So for this procedure the program kpartx
is installed first.
~# apt-get update
~# apt install -y kpartx
This is a Linux command-line tool used to analyze partition tables in image files or device files and make the partitions they contain available to the system—that is, to create mapper devices for partitions. This creates devices such as /dev/mapper/loop0p1
, /dev/mapper/loop0p2
, etc., which can be mounted like normal partitions.
First, the ID of the VM is required, which can be determined this way.
~# qm list
VMID NAME STATUS MEM(MB) BOOTDISK(GB) PID
100 DNS-Master-Server running 3072 150.00 1626922
101 Secondary-DNS-Server running 3072 150.00 1358521
In addition, the VM 100 to be treated must be stopped:
~# qm stop 100
Next, the location of the hard disk is required, which is “scsi0:” from
~# qm config 100
This shows where the hard drive is located and what its name is:
scsi0: zp_100:vm-100-disk-0,cache=writethrough,iothread=1,size=150G
Respectively
~# ls -l /dev/zvol/zp_100/vm-100-disk-0
lrwxrwxrwx 1 root root 10 Jun 11 12:27 /dev/zvol/zp_100/vm-100-disk-0 -> ../../zd16
Now kpartx
can be applied - provided
~# qm status 100
returns "stopped." With
~# kpartx -av /dev/zd160
maps the partitions, which can be displayed with
~# blkid /dev/mapper/zd160p1
Now the file system check can be performed on the individual partitions.

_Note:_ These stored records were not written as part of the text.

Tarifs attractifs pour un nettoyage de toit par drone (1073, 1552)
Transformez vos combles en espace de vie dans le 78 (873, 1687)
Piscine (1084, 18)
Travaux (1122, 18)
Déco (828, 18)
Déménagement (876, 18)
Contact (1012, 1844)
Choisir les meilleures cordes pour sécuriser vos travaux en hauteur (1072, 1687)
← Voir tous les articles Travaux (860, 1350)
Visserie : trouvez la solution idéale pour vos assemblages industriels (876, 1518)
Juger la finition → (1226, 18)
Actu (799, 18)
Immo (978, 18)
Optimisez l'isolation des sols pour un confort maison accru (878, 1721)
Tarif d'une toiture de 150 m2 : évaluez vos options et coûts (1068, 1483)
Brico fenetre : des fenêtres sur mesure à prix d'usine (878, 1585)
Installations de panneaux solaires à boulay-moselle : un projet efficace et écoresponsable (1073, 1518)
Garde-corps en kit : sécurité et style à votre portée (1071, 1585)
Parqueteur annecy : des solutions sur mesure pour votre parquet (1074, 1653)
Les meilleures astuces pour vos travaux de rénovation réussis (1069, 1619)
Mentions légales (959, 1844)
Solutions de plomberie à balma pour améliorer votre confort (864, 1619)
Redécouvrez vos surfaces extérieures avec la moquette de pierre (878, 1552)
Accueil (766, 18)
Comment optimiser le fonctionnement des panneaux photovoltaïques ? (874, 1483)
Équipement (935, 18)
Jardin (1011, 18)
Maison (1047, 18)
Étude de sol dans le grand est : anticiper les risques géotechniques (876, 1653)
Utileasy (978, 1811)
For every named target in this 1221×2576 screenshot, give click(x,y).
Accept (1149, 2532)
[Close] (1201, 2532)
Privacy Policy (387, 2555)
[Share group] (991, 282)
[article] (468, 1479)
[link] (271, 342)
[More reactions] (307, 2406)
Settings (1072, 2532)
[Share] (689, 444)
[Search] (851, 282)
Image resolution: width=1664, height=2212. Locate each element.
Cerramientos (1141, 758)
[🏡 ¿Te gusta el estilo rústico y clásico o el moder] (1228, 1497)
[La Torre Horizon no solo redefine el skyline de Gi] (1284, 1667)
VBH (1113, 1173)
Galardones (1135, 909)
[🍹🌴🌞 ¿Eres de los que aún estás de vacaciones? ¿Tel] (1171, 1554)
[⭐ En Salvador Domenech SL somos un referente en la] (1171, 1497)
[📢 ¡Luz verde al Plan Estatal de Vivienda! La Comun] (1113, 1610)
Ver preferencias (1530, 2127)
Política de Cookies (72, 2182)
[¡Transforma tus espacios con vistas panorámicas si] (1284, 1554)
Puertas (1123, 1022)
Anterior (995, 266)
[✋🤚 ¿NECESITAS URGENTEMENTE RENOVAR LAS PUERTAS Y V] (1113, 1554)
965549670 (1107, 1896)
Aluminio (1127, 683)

~# fsck -f -y /dev/mapper/zd160p1
~# fsck -f -y /dev/mapper/zd160p2
~# fsck -f -y /dev/mapper/zd160p5
If fsck
can't repair it, maybe add -c
for a badblocks check. Afterwards the mapping must be undone.
~# kpartx -dv /dev/zd160
And the VM can be restarted.
~# qm start 100
~# qm status 100
Logged in to the Bash console on VM 100, the test
~# dumpe2fs -h /dev/sda1 | grep ‘Error count’
is now run. If everything went well, there shouldn't be any more errors. Then this system hard drive will be "clean" again.